# Opening Music for the 2011 London Olympic Games



## TxllxT (Mar 2, 2011)

Please, not the Beatles, please  But has anyone a better suggestion? I still remember all those grand pianos playing Gerschwin in LA, but what would be OK for next year's Opening Ceremony in London? Clearly, those who organise it haven't got a clue yet. So TC members, let's help them! (All kinds of music may be put forward, but it should make the spectacle  )


----------



## Bix (Aug 12, 2010)

as its in London how about some music from Brit or Brit affliated composers - lets say one of Elgars Pomp and Circumstance Marches to start with - the marching beat will get them round the track quicker at the opening ceremony (there's always sooooo many people)


----------



## Art Rock (Nov 28, 2009)

Andrew Lloyd Webber.


----------



## Argus (Oct 16, 2009)

The Clash - London Calling, Guns of Brixton & White Man in Hammersmith Palais

The Kinks - Waterloo Sunset

Finishing with a medley of Chas & Dave hits and a grand rendition of Knees Up Mother Brown.


----------



## Serge (Mar 25, 2010)

Hard to imagine some Queen _not_ being thrown in.


----------



## elgar's ghost (Aug 8, 2010)

British classical like Elgar wouldn't cut it with the Scots and Welsh - too 'English', you see.


----------



## Art Rock (Nov 28, 2009)

I thought the olympics were awarded to a city, not to a country.

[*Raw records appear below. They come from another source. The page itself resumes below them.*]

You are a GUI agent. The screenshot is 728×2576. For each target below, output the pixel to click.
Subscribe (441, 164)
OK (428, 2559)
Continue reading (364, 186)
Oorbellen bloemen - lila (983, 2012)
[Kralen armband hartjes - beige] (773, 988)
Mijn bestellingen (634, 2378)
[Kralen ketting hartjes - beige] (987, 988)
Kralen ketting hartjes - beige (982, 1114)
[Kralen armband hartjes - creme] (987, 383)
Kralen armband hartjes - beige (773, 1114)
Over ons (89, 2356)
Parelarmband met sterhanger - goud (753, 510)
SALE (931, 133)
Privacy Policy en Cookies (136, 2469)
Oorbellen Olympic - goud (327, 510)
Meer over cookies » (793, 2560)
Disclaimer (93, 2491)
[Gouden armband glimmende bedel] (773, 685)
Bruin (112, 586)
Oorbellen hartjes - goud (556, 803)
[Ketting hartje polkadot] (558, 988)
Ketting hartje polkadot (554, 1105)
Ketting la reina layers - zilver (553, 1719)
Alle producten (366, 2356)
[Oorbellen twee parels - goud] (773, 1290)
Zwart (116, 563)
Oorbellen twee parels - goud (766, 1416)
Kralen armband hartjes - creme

In that case, the Welsh and Scottish have no part in this.


----------



## bassClef (Oct 29, 2006)

Welsh and Scots will be representing GB, GB is the host nation rather than England.


----------



## Serge (Mar 25, 2010)

And one British artist whose music _should not_ be used in the opening ceremony of the Olympic Games under any circumstances: Amy Winehouse.


----------



## bassClef (Oct 29, 2006)

Some of Ron Goodwin's music should fit the bill.


----------